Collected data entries
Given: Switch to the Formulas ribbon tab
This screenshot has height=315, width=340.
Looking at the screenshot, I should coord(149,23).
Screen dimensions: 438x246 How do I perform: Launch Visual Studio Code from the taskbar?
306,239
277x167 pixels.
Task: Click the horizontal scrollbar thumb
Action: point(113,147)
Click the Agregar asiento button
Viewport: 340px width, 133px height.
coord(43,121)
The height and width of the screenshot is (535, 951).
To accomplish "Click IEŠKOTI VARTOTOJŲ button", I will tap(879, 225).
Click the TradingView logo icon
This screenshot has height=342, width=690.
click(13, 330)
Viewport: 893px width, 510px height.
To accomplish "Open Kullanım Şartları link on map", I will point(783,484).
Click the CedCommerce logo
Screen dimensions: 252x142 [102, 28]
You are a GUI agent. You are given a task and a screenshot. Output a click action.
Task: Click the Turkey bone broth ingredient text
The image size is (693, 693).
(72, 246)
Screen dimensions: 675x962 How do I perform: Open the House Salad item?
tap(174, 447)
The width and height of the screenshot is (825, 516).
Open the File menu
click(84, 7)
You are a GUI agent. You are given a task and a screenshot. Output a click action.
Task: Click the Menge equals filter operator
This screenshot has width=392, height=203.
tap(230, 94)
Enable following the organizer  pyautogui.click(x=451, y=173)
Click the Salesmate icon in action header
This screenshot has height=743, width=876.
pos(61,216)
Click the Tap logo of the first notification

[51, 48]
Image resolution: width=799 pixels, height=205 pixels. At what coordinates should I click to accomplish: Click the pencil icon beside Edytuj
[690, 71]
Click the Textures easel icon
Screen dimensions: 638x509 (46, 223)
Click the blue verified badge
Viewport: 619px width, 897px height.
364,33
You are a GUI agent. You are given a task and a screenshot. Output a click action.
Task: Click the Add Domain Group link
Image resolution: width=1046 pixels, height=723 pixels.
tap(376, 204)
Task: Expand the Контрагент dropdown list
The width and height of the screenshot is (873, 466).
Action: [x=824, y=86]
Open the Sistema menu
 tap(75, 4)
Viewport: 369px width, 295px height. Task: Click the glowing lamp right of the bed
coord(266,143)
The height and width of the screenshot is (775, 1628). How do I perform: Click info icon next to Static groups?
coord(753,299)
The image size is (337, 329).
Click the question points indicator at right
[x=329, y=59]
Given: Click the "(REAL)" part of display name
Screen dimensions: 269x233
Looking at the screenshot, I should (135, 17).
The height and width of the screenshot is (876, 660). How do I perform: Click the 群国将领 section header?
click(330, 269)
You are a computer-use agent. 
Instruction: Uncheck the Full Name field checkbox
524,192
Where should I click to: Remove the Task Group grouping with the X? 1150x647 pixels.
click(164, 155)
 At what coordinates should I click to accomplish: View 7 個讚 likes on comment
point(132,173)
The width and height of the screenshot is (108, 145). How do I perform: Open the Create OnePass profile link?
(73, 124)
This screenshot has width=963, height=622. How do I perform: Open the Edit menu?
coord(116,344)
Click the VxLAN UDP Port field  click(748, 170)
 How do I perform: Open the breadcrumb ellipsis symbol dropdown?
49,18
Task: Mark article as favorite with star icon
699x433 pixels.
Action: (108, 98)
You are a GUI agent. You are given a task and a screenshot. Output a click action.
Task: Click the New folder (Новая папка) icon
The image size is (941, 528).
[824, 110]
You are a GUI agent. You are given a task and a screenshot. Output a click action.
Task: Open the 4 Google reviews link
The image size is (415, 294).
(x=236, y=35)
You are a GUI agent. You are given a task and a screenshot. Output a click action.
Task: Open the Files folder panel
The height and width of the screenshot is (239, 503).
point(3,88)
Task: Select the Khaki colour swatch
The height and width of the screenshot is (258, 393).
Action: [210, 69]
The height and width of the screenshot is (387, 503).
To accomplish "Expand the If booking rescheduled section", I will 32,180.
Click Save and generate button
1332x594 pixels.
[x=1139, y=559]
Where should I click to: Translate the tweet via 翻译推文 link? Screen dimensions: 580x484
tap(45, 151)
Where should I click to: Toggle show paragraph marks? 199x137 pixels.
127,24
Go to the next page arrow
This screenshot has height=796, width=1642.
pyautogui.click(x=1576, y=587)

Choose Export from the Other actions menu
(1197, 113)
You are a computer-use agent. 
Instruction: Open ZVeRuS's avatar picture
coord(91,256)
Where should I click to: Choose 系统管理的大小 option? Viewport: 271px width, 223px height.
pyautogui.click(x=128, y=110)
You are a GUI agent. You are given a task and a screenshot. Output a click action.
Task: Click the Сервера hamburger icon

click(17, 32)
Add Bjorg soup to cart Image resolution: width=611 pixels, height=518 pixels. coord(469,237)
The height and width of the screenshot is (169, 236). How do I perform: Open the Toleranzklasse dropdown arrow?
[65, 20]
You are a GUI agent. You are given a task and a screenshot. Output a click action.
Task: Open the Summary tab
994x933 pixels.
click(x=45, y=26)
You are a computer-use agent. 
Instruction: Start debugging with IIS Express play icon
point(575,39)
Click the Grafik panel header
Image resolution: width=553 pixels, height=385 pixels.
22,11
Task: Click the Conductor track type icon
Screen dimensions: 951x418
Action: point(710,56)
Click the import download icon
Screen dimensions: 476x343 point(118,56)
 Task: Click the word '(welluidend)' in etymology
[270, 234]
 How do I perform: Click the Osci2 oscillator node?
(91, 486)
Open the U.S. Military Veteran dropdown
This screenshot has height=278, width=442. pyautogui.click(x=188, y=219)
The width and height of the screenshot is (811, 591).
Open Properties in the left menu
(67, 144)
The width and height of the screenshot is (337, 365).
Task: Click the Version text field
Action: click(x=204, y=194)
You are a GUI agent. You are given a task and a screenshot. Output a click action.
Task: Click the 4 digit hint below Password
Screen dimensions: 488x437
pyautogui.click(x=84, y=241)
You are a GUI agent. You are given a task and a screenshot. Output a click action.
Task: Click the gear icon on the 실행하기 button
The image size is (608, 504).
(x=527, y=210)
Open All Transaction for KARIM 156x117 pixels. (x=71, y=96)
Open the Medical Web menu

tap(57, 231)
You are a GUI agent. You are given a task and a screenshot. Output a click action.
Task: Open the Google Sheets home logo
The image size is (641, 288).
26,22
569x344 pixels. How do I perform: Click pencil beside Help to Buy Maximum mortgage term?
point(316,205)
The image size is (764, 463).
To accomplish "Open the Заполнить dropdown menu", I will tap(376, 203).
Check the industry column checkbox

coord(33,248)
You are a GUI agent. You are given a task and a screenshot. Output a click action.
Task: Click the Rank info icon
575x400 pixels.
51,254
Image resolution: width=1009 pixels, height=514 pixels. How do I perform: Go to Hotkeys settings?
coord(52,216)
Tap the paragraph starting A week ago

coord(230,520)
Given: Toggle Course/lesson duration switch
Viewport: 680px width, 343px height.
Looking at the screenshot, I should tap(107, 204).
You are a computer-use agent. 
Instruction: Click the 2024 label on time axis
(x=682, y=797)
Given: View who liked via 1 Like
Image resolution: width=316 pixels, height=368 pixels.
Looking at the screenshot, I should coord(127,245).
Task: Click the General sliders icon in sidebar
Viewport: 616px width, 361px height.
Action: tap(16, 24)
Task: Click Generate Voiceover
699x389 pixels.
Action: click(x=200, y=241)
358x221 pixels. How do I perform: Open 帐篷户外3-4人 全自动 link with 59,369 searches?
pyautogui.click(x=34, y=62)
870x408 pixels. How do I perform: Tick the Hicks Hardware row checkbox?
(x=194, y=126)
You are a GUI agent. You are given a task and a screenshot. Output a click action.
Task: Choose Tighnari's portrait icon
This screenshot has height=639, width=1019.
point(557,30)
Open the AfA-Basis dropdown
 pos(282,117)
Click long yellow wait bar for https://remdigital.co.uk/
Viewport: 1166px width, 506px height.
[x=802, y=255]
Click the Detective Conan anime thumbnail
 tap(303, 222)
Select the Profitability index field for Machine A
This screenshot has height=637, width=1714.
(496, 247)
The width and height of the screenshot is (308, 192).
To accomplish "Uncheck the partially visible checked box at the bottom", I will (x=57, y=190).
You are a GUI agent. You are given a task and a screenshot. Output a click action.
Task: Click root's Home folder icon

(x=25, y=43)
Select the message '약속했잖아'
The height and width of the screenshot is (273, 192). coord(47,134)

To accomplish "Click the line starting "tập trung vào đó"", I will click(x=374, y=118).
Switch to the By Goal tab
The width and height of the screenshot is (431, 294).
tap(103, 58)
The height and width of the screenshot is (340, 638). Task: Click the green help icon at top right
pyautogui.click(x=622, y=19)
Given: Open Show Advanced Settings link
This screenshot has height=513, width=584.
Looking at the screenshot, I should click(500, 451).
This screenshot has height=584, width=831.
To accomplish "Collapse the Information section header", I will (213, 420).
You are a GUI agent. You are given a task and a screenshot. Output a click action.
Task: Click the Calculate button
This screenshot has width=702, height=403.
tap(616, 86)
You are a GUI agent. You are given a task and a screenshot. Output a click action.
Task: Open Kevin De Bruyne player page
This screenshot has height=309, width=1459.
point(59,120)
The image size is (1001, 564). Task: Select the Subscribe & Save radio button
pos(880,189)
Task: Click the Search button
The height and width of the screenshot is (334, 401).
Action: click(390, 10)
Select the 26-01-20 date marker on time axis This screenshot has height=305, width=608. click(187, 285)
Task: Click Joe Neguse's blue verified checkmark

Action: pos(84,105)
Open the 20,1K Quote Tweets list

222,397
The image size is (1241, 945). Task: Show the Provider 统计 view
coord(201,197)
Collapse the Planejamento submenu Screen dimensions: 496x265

_Aim of the task_. Using the entries above, return each line that includes the word "page".

_Answer space_.
Go to the next page arrow
Task: Open Kevin De Bruyne player page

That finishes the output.